■ PROMPT ■
Filter this data down to the lines that hold "chevron", and copy them.

+ + + + + + +

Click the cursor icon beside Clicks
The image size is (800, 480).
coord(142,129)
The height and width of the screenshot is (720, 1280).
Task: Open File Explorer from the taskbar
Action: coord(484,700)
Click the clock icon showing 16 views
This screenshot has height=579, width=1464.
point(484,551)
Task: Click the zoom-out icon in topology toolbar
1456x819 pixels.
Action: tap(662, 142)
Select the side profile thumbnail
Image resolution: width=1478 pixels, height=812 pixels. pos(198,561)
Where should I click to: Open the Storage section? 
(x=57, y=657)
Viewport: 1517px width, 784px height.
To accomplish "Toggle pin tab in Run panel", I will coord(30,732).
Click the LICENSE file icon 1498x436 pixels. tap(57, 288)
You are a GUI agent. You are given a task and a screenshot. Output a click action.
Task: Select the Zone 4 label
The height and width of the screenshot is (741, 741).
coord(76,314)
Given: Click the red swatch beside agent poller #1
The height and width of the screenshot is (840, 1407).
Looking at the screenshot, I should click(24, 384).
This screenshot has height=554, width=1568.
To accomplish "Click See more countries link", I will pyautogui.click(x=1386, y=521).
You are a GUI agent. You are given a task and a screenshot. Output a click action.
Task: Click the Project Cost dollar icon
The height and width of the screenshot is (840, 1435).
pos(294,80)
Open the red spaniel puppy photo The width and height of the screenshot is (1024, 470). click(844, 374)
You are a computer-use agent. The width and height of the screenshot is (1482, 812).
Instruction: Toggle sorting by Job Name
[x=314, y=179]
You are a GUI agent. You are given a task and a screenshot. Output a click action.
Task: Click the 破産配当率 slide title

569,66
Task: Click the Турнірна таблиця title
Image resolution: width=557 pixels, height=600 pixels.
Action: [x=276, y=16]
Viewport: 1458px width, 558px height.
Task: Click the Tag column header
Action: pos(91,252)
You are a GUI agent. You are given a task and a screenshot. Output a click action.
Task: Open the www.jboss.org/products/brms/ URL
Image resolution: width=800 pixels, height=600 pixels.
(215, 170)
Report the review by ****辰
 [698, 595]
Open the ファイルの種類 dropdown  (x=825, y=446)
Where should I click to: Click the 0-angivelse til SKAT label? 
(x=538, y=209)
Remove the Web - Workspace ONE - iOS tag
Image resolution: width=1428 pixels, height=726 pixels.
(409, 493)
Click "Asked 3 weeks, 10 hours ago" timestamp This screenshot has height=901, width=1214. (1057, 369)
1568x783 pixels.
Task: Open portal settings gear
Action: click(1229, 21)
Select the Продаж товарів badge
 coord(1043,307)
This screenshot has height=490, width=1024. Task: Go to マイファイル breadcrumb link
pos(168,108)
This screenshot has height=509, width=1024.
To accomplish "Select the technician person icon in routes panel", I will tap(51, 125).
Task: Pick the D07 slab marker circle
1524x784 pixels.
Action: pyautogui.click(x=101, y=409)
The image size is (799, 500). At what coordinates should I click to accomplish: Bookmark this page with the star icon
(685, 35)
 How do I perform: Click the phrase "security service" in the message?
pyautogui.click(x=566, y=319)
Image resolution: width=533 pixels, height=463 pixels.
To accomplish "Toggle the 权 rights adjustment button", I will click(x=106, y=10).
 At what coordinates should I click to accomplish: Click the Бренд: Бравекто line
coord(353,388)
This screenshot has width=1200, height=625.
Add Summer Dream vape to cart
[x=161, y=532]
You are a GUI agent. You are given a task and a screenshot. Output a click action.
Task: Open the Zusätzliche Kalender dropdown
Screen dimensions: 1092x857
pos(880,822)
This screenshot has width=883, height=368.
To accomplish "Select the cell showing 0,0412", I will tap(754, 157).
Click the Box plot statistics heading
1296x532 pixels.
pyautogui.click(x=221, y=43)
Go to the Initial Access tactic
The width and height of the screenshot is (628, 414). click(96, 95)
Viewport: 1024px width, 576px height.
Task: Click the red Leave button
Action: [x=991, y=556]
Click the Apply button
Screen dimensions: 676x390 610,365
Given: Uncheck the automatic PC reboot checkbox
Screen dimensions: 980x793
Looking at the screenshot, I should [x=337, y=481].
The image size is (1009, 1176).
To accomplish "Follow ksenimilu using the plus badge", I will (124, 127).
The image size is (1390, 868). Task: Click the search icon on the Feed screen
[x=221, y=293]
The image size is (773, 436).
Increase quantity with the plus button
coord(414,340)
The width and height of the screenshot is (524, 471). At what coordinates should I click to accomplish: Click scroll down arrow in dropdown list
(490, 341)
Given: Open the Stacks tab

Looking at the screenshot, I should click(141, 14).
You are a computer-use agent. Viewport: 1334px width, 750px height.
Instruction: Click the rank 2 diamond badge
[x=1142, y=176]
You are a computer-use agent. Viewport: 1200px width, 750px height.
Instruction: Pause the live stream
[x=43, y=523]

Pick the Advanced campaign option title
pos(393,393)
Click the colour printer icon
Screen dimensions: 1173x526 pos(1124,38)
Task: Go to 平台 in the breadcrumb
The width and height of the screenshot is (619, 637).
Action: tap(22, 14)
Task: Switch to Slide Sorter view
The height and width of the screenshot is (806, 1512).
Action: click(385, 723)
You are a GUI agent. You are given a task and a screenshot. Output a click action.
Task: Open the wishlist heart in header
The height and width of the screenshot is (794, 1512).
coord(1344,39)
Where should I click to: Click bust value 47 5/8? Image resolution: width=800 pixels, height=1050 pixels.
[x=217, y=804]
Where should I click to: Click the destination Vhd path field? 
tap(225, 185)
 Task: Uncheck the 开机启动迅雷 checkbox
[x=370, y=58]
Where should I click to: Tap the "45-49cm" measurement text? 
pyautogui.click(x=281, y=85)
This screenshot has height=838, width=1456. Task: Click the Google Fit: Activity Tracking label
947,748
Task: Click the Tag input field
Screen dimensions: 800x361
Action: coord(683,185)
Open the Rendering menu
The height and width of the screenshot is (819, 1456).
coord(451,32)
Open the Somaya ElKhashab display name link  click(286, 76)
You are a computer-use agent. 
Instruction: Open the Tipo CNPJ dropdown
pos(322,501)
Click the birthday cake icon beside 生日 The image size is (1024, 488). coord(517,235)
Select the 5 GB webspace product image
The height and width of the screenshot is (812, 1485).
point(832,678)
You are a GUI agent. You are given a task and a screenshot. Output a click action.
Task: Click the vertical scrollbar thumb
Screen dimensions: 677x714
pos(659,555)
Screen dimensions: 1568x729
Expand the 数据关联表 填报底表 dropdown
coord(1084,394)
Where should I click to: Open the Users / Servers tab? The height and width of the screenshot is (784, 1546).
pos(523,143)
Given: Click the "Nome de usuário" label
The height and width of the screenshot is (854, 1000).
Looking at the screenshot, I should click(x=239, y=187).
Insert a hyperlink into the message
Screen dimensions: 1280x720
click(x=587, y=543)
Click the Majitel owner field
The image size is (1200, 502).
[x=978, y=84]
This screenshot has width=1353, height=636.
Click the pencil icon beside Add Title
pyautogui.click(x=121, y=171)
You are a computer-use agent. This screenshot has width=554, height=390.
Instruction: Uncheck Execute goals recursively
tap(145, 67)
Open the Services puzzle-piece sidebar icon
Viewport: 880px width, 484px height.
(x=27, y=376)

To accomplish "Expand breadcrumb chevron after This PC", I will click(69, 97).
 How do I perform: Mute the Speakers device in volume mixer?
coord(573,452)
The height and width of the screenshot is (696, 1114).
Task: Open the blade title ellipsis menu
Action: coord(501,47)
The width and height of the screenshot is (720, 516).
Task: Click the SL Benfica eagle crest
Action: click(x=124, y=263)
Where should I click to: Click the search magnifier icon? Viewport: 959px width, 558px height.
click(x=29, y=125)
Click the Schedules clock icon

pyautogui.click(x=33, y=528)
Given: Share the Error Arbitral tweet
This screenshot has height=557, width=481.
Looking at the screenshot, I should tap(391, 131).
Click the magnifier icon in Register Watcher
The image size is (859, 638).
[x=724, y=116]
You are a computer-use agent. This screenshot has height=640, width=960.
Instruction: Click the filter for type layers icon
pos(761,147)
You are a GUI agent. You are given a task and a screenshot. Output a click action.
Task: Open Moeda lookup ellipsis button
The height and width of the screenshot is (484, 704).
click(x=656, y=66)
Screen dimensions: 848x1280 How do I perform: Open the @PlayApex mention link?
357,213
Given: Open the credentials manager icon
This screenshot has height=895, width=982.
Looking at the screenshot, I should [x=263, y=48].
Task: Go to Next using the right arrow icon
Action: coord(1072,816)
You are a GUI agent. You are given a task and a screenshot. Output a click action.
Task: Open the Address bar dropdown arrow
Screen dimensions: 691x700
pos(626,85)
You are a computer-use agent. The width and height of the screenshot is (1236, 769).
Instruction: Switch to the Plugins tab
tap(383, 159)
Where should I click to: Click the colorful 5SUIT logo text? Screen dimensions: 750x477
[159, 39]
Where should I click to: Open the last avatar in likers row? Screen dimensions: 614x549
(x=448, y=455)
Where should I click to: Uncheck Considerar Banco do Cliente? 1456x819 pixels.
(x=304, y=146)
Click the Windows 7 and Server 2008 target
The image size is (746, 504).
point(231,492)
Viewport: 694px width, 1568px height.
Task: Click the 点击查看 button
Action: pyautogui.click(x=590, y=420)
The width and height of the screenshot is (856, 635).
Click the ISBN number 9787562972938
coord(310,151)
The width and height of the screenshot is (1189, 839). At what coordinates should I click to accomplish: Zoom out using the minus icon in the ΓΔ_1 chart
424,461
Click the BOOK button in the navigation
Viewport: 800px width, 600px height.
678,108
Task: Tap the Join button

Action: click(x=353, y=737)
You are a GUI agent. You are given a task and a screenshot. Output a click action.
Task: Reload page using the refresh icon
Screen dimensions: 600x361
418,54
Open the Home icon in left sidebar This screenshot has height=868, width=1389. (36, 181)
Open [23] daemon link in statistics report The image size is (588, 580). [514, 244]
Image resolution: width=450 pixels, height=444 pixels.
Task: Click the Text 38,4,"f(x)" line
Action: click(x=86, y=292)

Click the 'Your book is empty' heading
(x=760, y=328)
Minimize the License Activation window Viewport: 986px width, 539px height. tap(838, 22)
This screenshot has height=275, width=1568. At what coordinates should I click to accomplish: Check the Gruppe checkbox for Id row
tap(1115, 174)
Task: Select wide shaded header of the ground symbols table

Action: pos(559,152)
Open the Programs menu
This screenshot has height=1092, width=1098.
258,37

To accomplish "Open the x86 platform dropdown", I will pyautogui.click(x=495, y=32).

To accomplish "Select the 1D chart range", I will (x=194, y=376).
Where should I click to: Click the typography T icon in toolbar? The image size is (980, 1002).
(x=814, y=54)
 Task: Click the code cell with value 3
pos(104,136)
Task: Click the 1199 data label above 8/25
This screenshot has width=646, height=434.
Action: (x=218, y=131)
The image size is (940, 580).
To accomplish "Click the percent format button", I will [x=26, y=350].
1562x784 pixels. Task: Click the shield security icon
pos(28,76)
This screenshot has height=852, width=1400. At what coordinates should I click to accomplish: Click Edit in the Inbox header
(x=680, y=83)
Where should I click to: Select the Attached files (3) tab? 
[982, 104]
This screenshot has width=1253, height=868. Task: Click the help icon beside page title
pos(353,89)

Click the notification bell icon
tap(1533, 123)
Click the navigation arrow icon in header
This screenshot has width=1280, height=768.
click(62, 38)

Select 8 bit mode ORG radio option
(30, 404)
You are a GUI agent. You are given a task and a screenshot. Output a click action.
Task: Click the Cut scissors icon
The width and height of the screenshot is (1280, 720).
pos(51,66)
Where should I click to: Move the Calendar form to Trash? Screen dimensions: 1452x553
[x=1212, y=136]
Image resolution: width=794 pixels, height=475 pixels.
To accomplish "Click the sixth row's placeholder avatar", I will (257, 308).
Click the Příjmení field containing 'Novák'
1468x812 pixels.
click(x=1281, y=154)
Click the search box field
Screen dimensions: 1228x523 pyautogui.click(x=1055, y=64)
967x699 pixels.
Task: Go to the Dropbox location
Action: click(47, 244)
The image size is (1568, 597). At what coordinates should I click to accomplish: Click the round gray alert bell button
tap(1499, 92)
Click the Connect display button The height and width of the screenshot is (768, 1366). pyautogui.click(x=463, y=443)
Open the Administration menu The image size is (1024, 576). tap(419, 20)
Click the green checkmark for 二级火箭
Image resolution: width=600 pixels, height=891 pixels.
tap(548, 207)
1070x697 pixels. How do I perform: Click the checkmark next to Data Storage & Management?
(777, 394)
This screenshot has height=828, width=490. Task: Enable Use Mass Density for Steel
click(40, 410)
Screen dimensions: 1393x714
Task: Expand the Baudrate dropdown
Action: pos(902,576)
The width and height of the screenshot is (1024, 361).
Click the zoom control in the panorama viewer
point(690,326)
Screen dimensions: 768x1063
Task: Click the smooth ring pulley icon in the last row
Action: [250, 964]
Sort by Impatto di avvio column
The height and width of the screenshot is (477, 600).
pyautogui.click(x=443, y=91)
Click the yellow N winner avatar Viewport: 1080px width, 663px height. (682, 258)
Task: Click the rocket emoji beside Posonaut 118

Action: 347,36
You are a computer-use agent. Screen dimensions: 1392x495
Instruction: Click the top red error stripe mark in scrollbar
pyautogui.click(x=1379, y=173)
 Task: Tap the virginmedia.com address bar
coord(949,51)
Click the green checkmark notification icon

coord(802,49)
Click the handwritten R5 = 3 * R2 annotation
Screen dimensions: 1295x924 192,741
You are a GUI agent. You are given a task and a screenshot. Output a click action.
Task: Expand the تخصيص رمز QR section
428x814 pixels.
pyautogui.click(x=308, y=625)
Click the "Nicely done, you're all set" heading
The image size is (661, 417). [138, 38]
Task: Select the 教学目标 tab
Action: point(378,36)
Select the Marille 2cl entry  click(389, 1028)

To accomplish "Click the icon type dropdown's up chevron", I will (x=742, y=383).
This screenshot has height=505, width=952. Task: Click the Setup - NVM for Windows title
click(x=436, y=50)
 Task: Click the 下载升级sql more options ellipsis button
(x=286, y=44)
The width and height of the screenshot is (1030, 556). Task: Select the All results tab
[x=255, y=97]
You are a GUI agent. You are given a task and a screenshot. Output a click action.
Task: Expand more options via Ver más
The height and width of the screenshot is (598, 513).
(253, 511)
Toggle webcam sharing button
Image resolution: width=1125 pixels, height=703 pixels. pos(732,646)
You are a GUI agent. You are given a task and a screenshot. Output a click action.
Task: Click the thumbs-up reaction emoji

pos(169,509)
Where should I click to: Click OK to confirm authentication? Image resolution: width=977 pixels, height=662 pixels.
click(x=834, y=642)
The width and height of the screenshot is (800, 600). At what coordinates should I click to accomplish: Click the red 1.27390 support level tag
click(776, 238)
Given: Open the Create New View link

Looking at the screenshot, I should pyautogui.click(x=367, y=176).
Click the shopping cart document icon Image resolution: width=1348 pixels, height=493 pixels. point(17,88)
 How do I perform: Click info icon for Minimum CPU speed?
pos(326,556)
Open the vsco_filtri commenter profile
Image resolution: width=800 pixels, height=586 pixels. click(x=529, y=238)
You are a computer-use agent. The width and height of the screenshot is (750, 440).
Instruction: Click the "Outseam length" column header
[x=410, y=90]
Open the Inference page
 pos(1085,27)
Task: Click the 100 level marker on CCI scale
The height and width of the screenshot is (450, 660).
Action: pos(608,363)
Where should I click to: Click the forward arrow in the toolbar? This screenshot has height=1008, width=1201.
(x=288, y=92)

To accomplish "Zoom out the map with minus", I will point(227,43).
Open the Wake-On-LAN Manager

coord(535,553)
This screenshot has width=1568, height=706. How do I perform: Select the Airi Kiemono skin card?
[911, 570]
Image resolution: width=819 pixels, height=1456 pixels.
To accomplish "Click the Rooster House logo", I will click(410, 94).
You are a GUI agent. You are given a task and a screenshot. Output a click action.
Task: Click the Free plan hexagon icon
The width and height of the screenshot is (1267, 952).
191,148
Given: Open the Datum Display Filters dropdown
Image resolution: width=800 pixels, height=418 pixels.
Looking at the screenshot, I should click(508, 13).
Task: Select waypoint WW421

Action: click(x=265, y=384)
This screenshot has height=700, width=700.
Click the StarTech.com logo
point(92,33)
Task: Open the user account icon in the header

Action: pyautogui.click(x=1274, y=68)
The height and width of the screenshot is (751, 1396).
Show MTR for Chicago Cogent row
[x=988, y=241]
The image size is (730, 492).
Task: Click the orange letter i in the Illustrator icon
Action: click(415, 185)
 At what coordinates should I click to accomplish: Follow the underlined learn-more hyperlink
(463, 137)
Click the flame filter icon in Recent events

+ + + + + + +

■ RESULT ■
To accomplish "Expand breadcrumb chevron after This PC", I will click(69, 97).
To accomplish "Click the icon type dropdown's up chevron", I will (x=742, y=383).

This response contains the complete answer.